:: Records provided

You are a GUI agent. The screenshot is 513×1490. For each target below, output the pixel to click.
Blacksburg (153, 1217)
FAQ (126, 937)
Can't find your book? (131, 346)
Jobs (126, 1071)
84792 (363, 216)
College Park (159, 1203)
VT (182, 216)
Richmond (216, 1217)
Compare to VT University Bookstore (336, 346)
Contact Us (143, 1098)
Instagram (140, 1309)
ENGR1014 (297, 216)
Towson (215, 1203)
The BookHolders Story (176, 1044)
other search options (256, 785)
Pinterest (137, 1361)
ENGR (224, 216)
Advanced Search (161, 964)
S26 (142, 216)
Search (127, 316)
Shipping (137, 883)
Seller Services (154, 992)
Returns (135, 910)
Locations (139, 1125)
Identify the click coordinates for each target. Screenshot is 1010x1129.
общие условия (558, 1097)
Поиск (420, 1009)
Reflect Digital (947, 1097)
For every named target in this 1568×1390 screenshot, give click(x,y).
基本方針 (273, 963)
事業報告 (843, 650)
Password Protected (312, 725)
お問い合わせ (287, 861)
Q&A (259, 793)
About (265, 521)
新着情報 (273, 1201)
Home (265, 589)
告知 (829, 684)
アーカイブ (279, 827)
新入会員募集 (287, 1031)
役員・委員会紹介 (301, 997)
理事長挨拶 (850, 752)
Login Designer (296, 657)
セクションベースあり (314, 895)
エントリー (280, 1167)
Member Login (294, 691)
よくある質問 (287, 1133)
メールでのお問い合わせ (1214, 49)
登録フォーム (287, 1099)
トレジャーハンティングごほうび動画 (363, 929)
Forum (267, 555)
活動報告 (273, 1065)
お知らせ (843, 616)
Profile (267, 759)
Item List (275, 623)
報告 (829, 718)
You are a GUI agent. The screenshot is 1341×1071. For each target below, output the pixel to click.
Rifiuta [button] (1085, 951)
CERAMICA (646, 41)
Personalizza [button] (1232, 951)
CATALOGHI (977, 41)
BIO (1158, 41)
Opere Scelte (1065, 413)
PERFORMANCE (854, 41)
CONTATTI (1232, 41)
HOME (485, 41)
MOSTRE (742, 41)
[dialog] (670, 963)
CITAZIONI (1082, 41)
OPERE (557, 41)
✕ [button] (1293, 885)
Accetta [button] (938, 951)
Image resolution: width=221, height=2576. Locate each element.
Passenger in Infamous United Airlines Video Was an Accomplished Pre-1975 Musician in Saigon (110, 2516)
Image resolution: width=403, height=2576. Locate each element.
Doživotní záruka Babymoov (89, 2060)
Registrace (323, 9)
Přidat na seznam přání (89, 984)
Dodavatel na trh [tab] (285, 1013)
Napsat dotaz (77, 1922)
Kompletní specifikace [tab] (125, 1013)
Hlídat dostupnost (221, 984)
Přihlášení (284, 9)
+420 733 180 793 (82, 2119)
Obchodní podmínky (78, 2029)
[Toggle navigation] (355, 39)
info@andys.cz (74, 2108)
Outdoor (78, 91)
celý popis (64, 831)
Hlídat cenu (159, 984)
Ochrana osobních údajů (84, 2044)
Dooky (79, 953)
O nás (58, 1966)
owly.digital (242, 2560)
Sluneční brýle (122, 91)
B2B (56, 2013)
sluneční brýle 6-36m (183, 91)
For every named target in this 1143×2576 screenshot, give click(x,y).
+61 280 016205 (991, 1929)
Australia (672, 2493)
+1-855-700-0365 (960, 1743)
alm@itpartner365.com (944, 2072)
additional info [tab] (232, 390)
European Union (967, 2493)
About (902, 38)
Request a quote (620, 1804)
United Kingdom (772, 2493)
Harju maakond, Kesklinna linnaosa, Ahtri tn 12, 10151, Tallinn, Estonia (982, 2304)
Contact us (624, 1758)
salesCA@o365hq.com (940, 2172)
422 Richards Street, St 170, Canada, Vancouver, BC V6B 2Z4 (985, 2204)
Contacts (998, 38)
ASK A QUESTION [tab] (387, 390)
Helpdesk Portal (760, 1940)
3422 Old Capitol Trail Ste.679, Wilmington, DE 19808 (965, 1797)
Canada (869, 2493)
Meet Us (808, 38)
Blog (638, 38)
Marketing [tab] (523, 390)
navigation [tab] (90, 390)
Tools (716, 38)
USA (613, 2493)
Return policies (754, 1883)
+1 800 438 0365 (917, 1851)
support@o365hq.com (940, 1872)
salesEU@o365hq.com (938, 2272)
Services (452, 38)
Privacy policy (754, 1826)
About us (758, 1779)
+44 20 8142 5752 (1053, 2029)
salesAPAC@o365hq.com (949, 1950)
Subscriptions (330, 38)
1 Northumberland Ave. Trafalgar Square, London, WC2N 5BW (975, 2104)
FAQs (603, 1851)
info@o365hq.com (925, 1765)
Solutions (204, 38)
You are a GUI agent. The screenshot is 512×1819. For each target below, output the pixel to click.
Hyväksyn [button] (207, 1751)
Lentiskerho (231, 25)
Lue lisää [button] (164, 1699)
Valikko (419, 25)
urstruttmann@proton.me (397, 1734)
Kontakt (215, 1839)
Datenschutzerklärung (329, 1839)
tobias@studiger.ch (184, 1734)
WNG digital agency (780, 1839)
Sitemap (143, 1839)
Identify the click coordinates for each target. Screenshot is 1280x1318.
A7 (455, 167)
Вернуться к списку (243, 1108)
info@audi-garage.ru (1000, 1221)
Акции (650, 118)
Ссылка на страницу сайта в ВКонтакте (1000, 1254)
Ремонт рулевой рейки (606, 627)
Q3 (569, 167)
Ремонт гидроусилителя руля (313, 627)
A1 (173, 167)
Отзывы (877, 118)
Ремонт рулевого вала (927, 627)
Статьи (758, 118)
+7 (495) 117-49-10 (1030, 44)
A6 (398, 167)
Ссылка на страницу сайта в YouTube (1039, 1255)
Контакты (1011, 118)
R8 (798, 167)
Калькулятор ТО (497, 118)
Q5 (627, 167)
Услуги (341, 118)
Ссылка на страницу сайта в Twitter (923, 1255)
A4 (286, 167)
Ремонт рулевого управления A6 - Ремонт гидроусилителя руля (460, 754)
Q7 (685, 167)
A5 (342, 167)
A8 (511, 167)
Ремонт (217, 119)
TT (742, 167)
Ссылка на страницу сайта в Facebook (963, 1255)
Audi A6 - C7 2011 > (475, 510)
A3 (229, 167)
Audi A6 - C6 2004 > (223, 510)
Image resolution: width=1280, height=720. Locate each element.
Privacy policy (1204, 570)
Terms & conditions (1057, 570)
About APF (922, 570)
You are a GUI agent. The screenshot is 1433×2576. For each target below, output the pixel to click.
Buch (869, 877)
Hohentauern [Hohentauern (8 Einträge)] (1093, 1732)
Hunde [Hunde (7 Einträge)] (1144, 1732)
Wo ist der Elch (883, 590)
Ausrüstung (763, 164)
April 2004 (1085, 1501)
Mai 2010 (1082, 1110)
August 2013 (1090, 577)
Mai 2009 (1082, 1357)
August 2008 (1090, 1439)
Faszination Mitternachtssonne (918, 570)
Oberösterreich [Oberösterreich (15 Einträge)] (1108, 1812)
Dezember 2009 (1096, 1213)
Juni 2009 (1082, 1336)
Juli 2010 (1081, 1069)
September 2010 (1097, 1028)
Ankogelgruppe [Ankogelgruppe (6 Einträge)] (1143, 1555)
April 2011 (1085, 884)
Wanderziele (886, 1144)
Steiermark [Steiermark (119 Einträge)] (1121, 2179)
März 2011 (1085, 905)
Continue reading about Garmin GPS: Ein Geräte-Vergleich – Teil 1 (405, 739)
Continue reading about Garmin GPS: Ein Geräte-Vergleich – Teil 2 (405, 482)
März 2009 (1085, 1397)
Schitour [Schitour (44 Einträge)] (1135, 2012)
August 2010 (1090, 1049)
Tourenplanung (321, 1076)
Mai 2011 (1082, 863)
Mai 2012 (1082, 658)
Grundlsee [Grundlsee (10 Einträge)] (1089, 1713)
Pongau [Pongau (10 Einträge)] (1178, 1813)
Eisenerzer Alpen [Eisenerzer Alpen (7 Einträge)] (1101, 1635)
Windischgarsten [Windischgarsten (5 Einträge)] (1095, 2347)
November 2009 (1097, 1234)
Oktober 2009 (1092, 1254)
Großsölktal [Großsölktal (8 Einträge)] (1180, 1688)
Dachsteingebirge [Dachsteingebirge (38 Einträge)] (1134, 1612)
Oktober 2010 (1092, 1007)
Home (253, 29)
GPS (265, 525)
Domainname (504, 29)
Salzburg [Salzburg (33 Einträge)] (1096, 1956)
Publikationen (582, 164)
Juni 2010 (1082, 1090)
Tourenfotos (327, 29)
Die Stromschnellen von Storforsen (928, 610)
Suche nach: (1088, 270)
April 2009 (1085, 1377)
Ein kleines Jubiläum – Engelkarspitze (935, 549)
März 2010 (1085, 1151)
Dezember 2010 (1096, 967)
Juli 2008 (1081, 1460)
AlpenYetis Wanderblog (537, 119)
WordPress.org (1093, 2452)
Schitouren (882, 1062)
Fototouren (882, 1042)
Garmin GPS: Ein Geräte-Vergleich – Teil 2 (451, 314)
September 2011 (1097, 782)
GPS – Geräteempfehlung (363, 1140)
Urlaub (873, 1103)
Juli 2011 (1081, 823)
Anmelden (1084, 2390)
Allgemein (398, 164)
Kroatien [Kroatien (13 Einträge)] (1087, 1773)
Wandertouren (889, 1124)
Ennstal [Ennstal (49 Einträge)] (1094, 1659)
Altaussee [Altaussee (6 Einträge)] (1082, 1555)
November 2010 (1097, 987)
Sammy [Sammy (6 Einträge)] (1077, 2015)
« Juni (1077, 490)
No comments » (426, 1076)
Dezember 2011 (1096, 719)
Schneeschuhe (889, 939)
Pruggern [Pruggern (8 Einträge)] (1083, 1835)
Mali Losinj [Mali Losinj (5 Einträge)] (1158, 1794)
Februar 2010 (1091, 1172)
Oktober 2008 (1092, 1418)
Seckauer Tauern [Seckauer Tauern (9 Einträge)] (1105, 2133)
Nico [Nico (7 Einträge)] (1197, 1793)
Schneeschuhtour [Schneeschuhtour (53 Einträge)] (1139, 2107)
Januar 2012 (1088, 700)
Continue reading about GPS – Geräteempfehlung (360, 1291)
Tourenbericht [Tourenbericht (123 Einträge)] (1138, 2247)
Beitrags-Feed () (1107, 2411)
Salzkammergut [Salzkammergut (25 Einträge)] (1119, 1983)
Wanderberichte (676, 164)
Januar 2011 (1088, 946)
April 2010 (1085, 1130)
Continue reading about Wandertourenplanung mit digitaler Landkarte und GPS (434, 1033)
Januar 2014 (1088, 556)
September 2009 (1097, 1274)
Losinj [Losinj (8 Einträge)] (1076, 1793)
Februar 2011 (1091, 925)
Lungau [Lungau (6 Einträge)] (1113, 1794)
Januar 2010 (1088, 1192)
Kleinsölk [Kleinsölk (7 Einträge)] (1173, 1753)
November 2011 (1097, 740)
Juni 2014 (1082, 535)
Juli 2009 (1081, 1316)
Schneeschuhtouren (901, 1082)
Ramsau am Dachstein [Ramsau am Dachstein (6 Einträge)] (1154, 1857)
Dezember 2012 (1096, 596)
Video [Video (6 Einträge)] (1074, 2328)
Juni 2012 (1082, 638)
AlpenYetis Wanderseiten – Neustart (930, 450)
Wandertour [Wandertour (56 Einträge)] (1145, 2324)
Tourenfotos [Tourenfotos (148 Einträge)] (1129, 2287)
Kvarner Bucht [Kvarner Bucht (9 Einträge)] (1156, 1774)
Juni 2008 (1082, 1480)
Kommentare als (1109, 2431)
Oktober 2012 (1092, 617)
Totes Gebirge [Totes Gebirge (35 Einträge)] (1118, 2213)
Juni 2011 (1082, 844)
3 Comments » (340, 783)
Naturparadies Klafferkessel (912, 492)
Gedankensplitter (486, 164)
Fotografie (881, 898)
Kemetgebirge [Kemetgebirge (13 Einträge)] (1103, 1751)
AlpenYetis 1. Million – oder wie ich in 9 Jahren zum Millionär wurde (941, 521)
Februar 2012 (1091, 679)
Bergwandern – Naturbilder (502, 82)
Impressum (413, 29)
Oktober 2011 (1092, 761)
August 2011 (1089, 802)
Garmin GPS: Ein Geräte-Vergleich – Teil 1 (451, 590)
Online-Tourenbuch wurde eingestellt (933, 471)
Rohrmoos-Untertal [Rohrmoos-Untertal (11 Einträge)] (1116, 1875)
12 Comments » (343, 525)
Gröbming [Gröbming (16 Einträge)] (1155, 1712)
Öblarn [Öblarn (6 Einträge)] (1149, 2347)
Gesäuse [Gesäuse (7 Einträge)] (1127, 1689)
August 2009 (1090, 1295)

::::

**To do**
Reproduce the records exactly, from the line that contains "Audi A6 - C6 2004 > (223, 510)" through the line that contains "August 2008 (1090, 1439)", with both of those lines included.

**Problem solution**
Audi A6 - C6 2004 > (223, 510)
Image resolution: width=1280, height=720. Locate each element.
Privacy policy (1204, 570)
Terms & conditions (1057, 570)
About APF (922, 570)
You are a GUI agent. The screenshot is 1433×2576. For each target below, output the pixel to click.
Buch (869, 877)
Hohentauern [Hohentauern (8 Einträge)] (1093, 1732)
Hunde [Hunde (7 Einträge)] (1144, 1732)
Wo ist der Elch (883, 590)
Ausrüstung (763, 164)
April 2004 (1085, 1501)
Mai 2010 (1082, 1110)
August 2013 (1090, 577)
Mai 2009 (1082, 1357)
August 2008 (1090, 1439)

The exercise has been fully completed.